- [Directions for this task]:
Render the material below as a JSON list of strings with one string per line, skipping any blank lines. Leave the pictures out.

- [Data records]:
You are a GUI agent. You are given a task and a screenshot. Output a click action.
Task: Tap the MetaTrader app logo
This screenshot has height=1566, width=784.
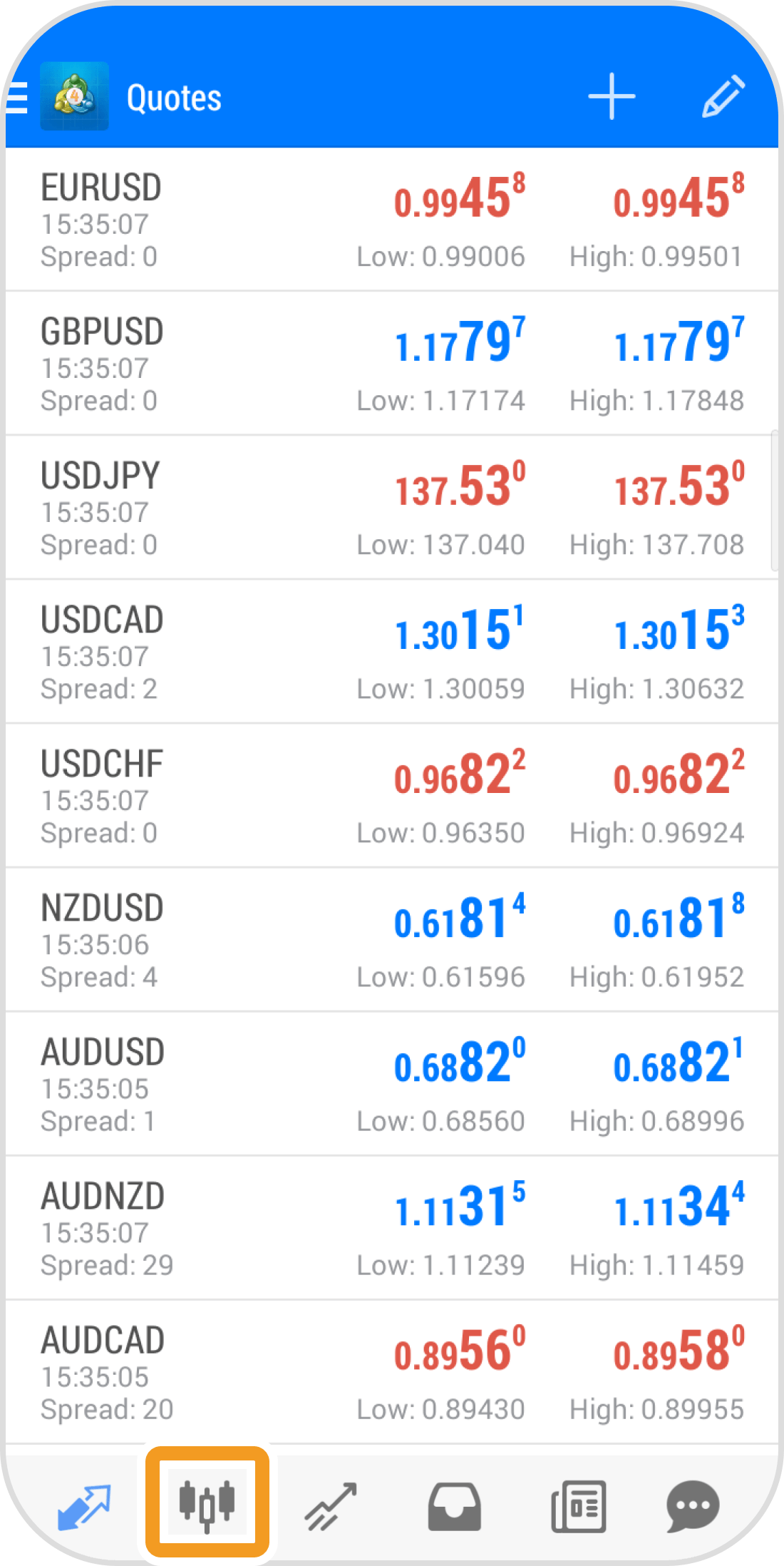[x=74, y=97]
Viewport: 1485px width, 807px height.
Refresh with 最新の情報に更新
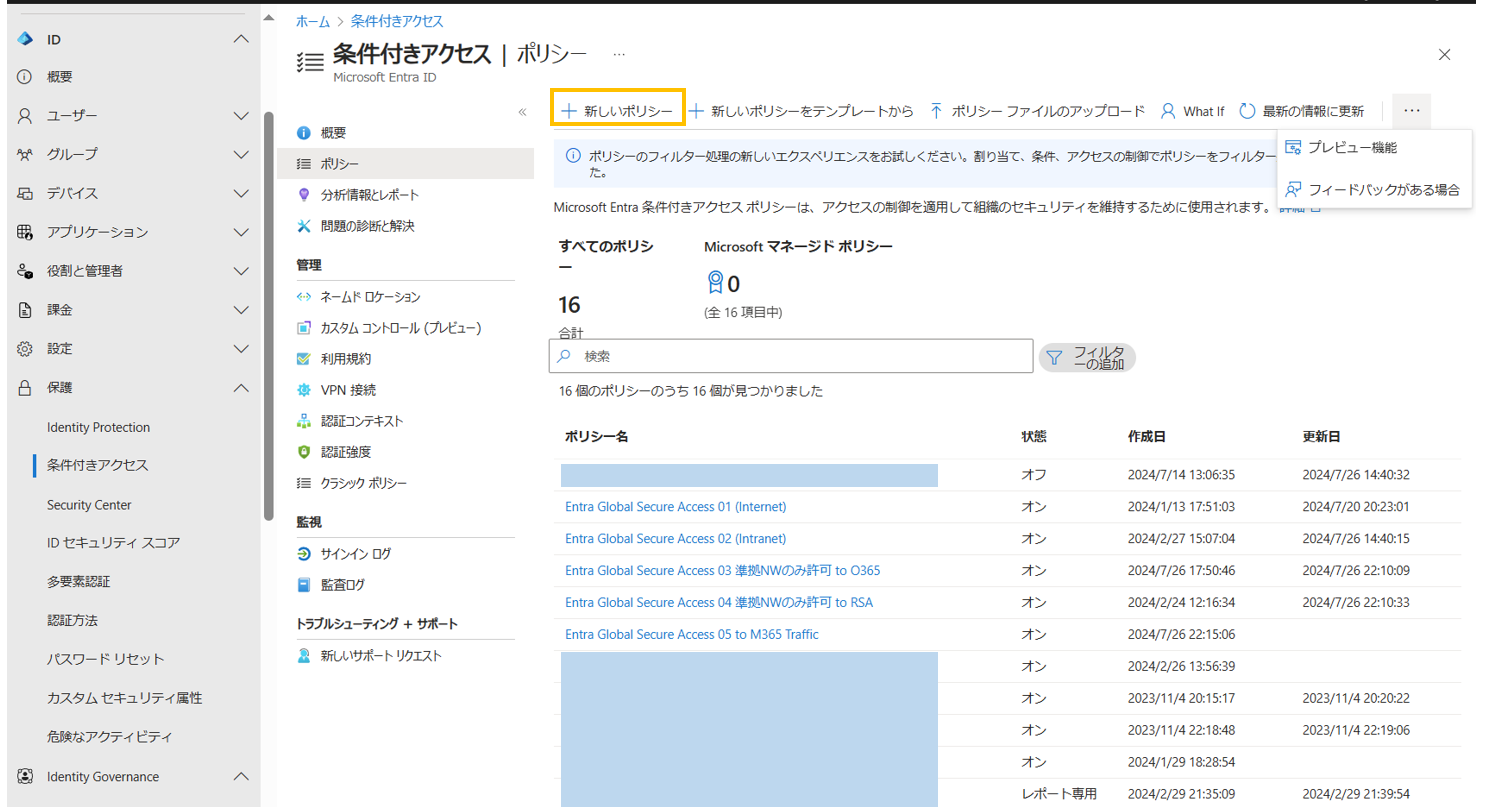1308,112
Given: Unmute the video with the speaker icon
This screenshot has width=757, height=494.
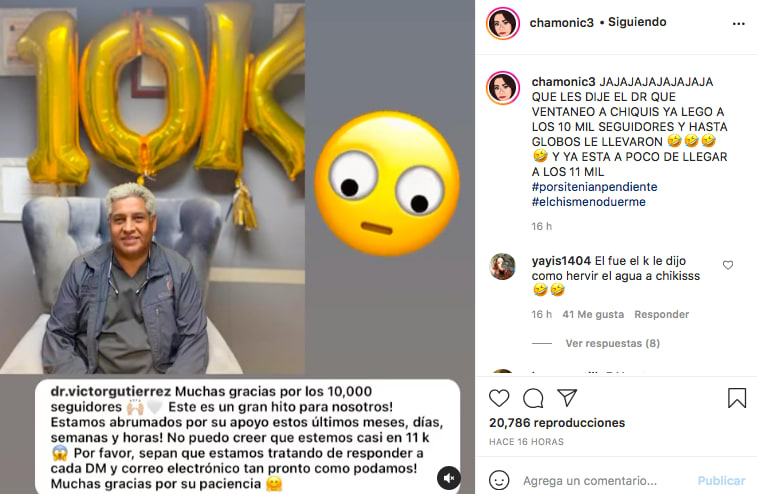Looking at the screenshot, I should (x=449, y=478).
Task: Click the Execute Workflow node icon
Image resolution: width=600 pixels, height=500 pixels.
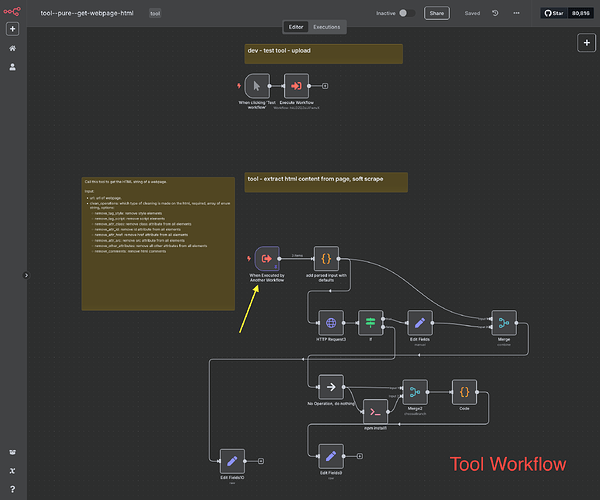Action: tap(296, 86)
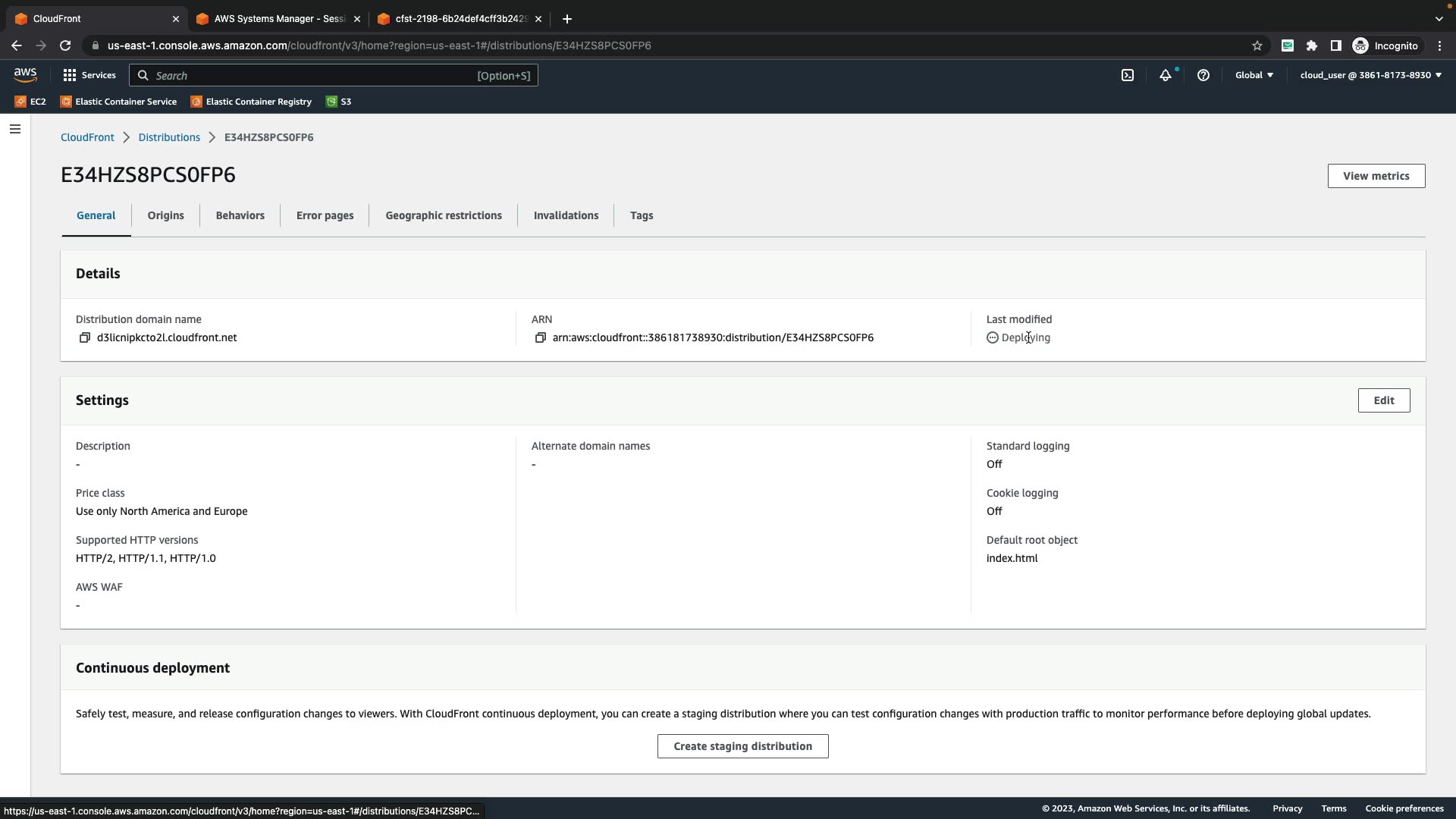Switch to the Origins tab
Viewport: 1456px width, 819px height.
pos(165,215)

- [Response]:
[
  "You are a GUI agent. You are given a task and a screenshot. Output a click action.",
  "Task: Tap the MetaTrader app logo",
  "This screenshot has height=1566, width=784.",
  "[x=74, y=97]",
  "Viewport: 1485px width, 807px height.",
  "Refresh with 最新の情報に更新",
  "1308,112",
  "Given: Unmute the video with the speaker icon",
  "This screenshot has width=757, height=494.",
  "Looking at the screenshot, I should (x=449, y=478).",
  "Task: Click the Execute Workflow node icon",
  "Image resolution: width=600 pixels, height=500 pixels.",
  "Action: tap(296, 86)",
  "Switch to the Origins tab",
  "Viewport: 1456px width, 819px height.",
  "pos(165,215)"
]